* Brief *
Reading the records below, count the lines in which the string "Open" appears; write the number only.

+===+

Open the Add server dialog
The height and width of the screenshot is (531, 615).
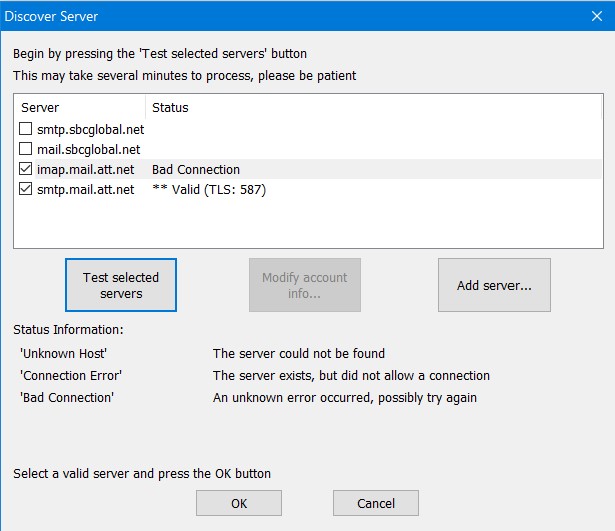pyautogui.click(x=494, y=285)
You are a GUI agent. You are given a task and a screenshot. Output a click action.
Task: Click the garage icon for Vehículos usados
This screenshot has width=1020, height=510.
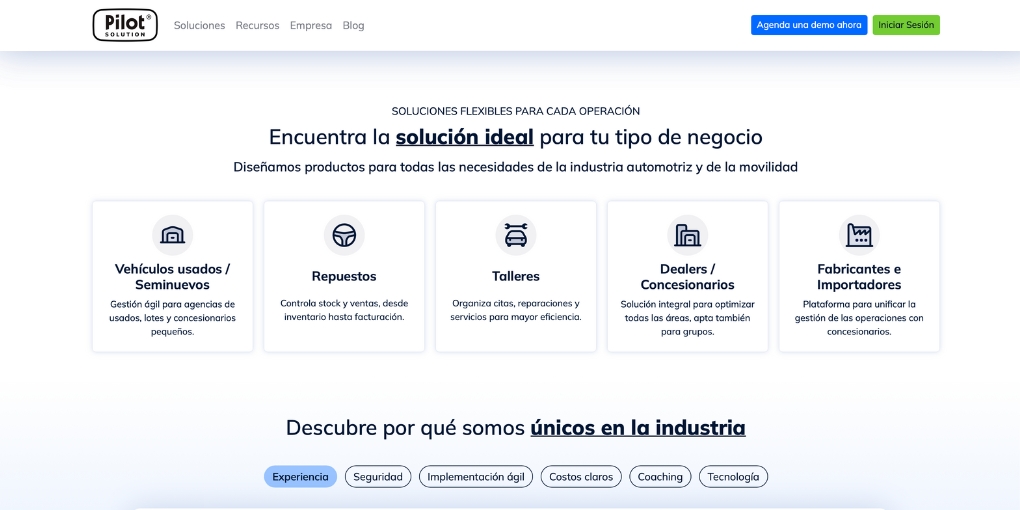click(172, 235)
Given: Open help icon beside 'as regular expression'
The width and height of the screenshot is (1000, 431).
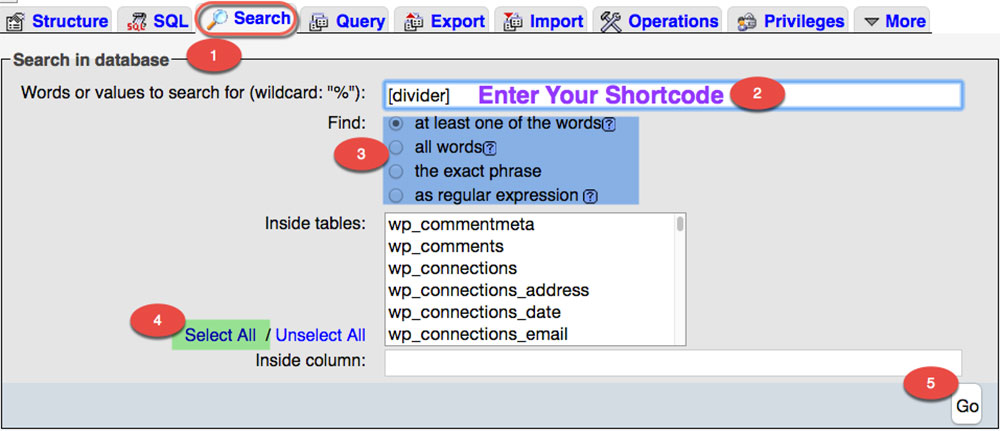Looking at the screenshot, I should (590, 196).
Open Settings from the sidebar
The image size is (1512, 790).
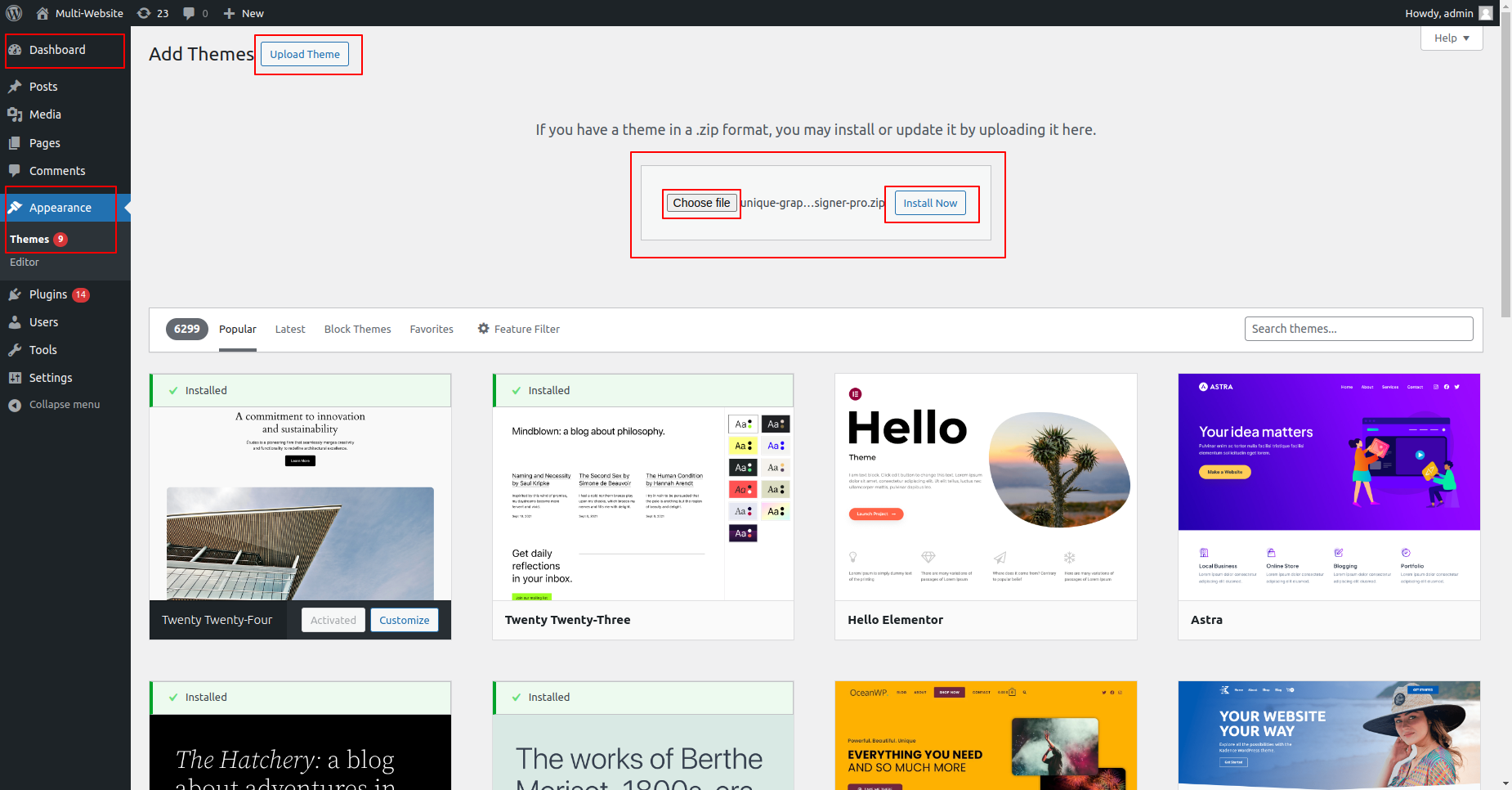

+===+

* Problem solution *
3